- **WORK INSTRUCTIONS**
List each of the lines below that contains the word "Open", counting only matches with the same capitalization.

=======

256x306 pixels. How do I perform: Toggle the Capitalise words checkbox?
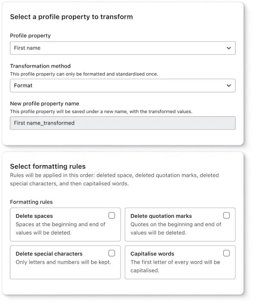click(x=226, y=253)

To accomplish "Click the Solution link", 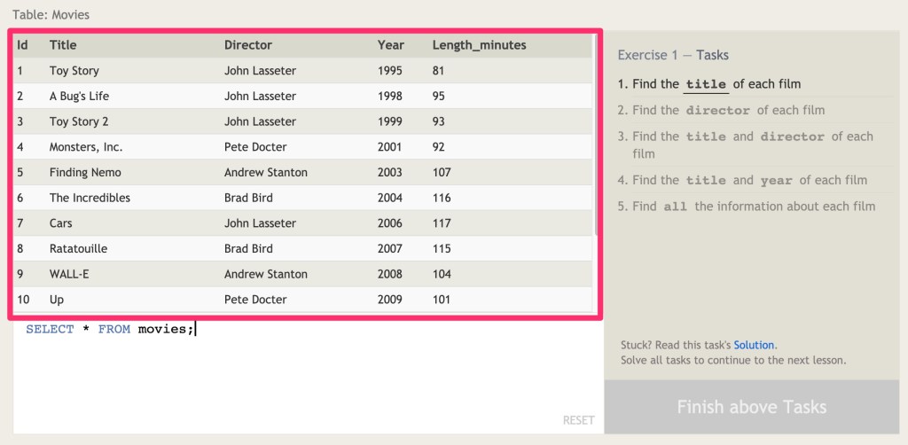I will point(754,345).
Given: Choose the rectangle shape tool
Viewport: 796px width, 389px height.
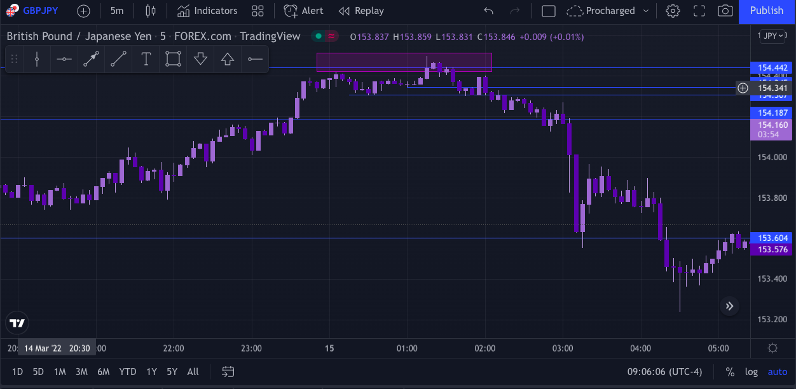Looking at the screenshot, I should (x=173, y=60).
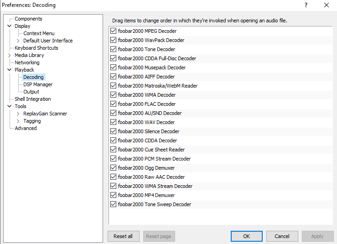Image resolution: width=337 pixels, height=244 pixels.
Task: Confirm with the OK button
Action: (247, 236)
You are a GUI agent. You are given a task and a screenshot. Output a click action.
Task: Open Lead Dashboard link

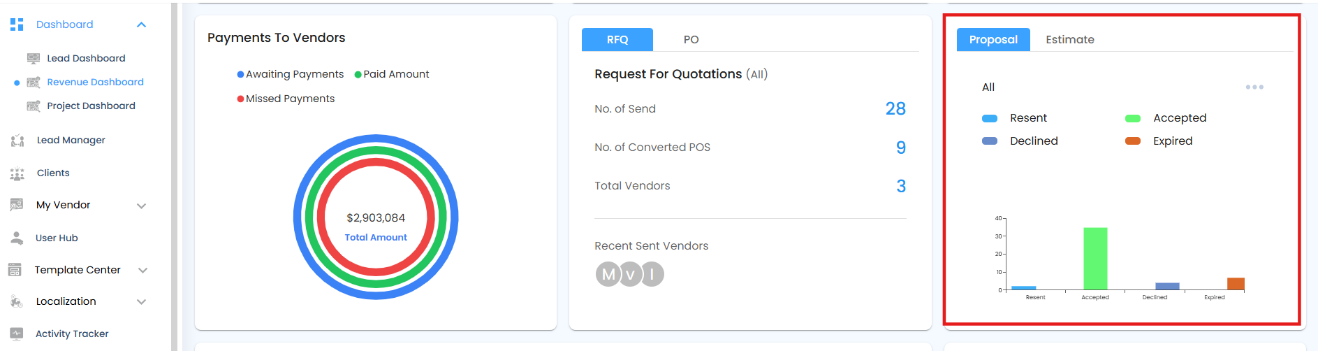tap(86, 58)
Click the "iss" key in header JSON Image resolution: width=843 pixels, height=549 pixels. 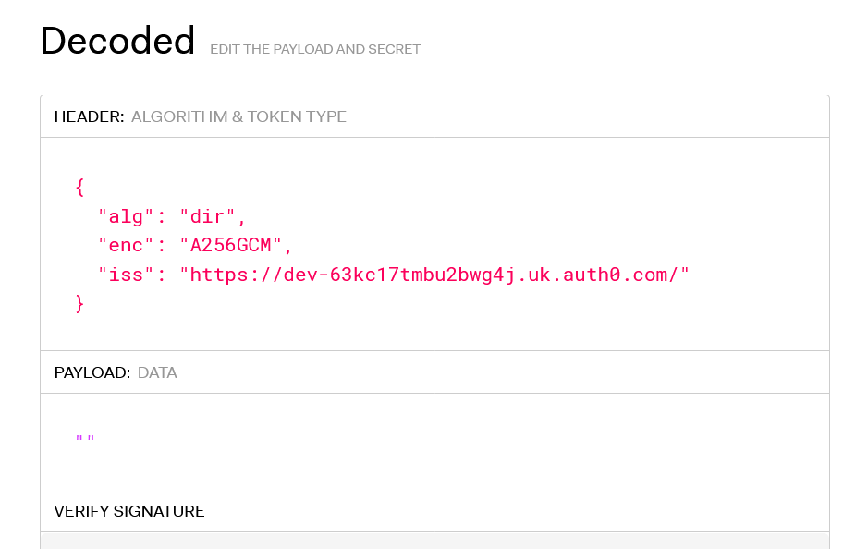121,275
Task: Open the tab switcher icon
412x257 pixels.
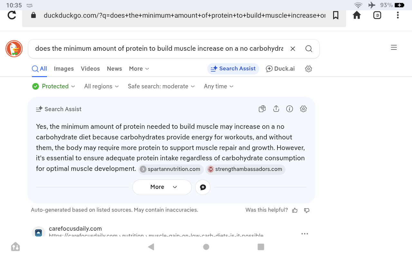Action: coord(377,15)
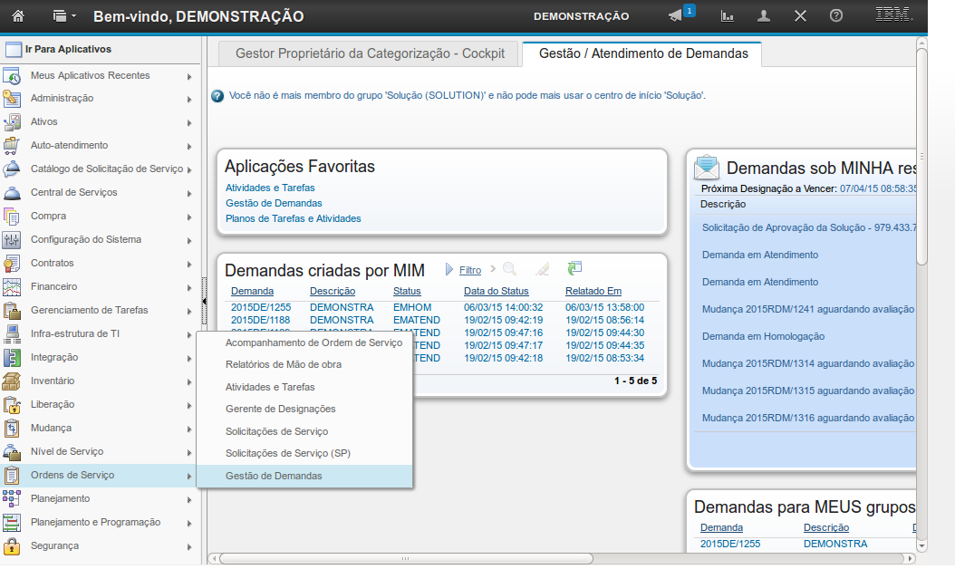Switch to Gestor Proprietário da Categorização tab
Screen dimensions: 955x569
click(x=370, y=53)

=======

- **EXERCISE SOLUTION**
Task: Open Lead Dashboard link
Task: Open the tab switcher icon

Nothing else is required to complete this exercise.